(Exercise): Could you repeat exactly the lines from the one containing "Given: Reply to the first commenter's comment" through the last line of the records, with no pictures?

Start of Extracted records

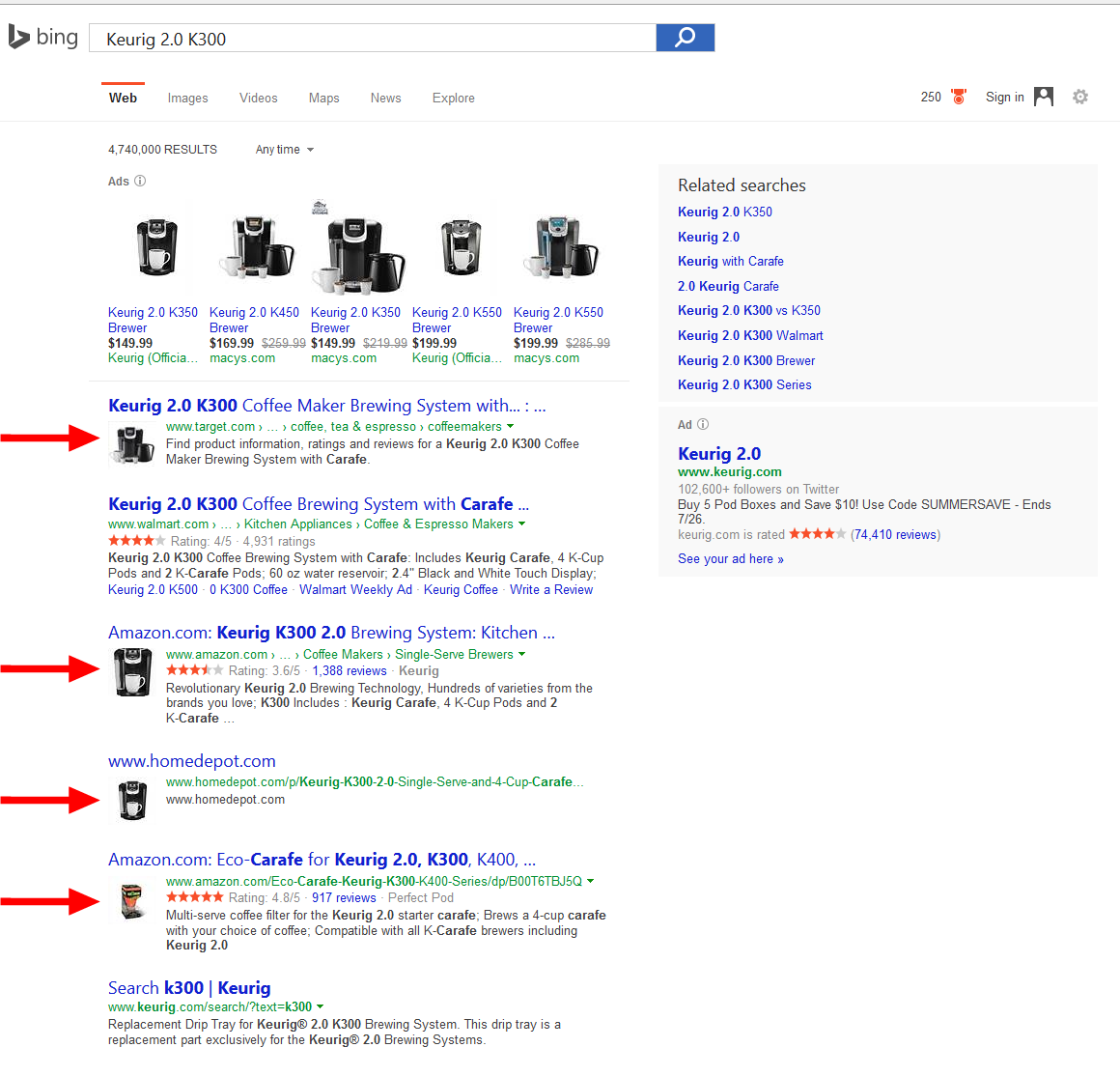Open the Eco-Carafe Amazon result thumbnail
This screenshot has height=1076, width=1120.
point(132,901)
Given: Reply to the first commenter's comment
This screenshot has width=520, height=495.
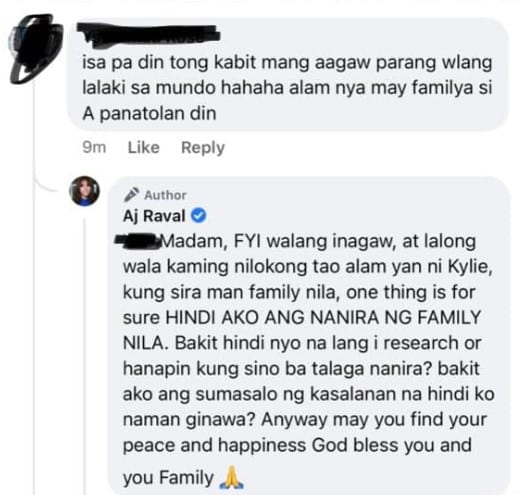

End of Extracted records

(Result):
Given: Reply to the first commenter's comment
This screenshot has width=520, height=495.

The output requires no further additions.